-- Material shown follows --
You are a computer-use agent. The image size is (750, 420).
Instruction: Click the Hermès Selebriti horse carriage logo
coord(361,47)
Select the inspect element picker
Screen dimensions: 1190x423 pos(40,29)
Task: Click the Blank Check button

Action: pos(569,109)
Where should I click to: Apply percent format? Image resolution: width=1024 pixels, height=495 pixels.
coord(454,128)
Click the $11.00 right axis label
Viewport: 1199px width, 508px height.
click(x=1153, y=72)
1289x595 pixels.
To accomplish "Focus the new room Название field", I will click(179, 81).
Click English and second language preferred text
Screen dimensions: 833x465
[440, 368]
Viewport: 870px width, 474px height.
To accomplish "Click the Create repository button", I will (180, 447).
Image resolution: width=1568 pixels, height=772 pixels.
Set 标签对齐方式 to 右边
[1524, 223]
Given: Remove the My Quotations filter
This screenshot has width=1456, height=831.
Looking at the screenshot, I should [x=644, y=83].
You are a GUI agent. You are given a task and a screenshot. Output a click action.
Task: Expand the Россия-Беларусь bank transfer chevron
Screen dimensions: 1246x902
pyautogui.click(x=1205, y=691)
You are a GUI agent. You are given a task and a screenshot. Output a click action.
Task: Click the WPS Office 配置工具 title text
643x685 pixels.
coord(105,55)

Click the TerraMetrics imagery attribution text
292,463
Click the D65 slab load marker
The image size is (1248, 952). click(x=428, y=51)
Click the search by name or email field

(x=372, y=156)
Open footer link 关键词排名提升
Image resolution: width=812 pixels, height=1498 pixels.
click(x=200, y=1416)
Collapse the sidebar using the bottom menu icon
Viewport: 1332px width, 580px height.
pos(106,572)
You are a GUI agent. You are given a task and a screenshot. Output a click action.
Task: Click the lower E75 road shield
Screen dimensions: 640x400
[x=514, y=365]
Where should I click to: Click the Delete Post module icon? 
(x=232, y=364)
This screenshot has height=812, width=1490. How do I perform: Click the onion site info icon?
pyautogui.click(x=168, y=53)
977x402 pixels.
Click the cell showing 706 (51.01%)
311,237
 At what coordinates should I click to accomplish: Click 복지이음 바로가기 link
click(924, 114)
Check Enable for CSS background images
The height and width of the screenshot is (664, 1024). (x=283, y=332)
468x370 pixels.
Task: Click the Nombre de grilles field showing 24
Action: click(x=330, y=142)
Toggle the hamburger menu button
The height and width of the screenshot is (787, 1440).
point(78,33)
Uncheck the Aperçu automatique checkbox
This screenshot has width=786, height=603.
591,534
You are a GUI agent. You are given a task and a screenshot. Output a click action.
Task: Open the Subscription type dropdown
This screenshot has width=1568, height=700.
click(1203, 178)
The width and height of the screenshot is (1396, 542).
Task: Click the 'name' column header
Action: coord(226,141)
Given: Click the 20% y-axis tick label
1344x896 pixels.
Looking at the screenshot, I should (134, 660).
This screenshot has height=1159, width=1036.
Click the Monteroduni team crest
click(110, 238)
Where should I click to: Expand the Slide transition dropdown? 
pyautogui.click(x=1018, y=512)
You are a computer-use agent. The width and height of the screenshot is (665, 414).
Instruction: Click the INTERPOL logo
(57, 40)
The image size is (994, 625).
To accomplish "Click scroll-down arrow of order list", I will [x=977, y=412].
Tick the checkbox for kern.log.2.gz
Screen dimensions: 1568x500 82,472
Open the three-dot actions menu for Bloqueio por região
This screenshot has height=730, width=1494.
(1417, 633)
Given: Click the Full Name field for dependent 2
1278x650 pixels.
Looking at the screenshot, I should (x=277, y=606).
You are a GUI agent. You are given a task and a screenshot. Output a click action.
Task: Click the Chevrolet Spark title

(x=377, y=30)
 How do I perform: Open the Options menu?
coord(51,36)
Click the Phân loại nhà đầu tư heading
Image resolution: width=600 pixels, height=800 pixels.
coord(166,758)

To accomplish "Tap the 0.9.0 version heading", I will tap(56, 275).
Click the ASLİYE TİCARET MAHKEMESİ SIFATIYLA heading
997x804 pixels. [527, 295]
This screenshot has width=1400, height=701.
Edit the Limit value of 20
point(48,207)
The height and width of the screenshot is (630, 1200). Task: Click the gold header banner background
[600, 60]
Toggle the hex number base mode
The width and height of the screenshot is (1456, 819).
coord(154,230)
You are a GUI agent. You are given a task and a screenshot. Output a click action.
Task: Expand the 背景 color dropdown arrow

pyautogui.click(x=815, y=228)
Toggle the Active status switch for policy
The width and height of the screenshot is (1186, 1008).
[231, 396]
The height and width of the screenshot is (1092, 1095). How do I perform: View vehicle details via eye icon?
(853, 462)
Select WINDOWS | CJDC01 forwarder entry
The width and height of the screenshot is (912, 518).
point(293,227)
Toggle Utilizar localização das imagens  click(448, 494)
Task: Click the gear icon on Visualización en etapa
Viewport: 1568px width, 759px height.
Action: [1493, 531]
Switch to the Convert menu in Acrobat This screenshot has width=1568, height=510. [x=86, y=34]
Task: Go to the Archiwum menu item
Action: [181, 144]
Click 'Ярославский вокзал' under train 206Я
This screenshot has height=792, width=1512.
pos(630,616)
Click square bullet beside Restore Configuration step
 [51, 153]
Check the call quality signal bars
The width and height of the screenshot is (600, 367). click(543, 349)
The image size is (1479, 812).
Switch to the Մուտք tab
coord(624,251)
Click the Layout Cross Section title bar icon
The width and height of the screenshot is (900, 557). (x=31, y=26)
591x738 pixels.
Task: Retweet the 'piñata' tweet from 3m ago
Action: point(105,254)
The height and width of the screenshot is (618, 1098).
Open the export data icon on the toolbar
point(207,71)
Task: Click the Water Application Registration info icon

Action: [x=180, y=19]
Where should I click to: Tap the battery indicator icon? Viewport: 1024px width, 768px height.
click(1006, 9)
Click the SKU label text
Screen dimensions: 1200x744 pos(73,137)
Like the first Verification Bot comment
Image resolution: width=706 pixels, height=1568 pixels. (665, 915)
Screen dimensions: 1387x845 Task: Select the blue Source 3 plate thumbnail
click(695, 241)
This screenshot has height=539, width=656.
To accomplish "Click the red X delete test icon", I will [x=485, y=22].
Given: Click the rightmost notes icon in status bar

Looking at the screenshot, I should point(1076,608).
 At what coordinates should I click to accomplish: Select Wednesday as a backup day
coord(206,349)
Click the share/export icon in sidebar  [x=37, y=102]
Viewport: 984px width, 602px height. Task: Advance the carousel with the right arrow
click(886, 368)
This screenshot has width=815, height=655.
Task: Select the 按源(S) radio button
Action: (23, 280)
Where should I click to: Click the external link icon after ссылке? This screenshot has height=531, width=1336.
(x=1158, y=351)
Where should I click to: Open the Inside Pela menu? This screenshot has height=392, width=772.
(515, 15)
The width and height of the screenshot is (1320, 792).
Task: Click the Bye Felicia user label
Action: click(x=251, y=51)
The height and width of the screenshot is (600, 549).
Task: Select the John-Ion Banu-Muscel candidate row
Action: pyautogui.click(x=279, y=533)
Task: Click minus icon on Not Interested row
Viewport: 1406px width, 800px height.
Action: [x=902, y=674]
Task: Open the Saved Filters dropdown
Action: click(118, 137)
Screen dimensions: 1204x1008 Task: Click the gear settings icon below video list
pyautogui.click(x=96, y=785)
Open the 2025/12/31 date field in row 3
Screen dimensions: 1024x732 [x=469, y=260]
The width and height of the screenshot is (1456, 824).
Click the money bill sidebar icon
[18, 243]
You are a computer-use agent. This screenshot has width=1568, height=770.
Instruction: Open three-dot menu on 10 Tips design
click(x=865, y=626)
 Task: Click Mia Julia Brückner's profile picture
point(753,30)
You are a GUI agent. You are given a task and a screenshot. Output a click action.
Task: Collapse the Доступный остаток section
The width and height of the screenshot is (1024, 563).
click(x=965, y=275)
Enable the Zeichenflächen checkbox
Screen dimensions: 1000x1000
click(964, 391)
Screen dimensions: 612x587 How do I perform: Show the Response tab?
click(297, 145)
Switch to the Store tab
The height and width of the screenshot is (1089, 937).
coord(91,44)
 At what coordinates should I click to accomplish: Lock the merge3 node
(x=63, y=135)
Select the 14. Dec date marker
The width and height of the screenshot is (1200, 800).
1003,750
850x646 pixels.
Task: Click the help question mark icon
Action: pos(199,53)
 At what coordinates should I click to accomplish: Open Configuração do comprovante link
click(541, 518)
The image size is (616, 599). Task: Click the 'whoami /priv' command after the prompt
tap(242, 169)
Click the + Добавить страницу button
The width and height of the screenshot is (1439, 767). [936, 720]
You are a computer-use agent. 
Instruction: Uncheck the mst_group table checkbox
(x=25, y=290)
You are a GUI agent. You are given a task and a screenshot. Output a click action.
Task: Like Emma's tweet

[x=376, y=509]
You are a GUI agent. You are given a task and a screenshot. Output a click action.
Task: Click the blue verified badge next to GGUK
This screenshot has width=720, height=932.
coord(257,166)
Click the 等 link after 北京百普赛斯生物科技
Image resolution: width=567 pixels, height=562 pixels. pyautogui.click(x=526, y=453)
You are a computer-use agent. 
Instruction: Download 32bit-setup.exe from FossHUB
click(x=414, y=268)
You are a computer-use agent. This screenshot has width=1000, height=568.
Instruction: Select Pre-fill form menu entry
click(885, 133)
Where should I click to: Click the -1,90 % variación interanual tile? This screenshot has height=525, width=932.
-- Material shown concluded --
▶ [How to complete this task]:
In the entries above, find each line that includes the string "axis" and copy it.

▶ [Output for this task]:
Click the $11.00 right axis label
Given: Click the 20% y-axis tick label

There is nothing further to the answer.